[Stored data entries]
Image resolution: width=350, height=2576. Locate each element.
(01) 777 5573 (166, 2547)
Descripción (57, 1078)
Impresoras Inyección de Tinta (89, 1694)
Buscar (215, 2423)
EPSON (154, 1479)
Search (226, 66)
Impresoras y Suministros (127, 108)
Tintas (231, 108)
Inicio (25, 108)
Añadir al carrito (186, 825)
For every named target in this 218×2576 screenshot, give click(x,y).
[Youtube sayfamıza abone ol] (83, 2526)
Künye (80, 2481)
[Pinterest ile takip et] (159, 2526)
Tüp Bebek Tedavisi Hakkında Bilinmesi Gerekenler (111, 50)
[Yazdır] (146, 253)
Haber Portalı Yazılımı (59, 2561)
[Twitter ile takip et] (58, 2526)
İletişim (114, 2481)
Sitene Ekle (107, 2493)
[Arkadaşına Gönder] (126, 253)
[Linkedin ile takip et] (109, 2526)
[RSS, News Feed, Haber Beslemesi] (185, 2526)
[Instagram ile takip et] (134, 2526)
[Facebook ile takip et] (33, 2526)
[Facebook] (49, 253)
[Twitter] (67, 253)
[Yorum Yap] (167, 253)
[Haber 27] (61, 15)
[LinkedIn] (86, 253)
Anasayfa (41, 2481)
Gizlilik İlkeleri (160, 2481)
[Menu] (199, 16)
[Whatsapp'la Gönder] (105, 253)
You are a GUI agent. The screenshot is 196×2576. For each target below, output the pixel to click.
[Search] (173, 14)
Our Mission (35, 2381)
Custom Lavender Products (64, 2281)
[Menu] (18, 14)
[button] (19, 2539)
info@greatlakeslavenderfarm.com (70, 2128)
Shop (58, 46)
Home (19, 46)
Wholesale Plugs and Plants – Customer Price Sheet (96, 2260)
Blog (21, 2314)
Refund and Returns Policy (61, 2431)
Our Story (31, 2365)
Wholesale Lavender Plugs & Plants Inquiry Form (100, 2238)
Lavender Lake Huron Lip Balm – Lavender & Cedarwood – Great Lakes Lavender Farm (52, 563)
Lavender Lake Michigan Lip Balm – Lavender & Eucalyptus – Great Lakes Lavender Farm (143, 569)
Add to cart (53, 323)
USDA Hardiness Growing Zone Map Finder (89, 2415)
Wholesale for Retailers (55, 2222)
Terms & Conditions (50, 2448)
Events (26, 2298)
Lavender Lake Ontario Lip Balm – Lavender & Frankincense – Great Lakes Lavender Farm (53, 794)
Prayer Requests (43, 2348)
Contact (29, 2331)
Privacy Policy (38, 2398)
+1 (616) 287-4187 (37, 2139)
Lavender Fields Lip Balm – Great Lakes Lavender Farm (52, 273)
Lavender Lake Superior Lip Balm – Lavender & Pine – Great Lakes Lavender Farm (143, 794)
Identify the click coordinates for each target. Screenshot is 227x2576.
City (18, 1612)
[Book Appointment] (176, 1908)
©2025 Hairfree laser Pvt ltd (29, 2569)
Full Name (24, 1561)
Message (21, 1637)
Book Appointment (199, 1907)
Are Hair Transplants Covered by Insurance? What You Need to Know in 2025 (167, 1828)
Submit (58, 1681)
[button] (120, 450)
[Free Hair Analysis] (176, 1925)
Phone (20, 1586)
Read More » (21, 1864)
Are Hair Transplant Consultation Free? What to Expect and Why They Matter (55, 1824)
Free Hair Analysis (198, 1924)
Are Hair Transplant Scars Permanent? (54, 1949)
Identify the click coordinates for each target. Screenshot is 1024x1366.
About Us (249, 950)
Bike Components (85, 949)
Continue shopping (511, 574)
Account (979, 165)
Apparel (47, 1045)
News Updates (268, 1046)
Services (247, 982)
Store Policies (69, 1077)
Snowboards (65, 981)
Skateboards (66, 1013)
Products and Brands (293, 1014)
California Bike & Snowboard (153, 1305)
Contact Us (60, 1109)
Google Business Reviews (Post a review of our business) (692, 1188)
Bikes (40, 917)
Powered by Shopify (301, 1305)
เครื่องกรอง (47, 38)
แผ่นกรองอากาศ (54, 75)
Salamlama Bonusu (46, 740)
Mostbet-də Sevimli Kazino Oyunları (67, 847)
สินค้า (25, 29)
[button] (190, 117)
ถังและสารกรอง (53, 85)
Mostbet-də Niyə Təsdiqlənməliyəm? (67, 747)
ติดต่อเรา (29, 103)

• The task
Restate word for word only the lines above from the line containing "Anasayfa (41, 2481)" to the line containing "Wholesale for Retailers (55, 2222)", both of them included.

• Written solution
Anasayfa (41, 2481)
Gizlilik İlkeleri (160, 2481)
[Menu] (199, 16)
[Whatsapp'la Gönder] (105, 253)
You are a GUI agent. The screenshot is 196×2576. For each target below, output the pixel to click.
[Search] (173, 14)
Our Mission (35, 2381)
Custom Lavender Products (64, 2281)
[Menu] (18, 14)
[button] (19, 2539)
info@greatlakeslavenderfarm.com (70, 2128)
Shop (58, 46)
Home (19, 46)
Wholesale Plugs and Plants – Customer Price Sheet (96, 2260)
Blog (21, 2314)
Refund and Returns Policy (61, 2431)
Our Story (31, 2365)
Wholesale Lavender Plugs & Plants Inquiry Form (100, 2238)
Lavender Lake Huron Lip Balm – Lavender & Cedarwood – Great Lakes Lavender Farm (52, 563)
Lavender Lake Michigan Lip Balm – Lavender & Eucalyptus – Great Lakes Lavender Farm (143, 569)
Add to cart (53, 323)
USDA Hardiness Growing Zone Map Finder (89, 2415)
Wholesale for Retailers (55, 2222)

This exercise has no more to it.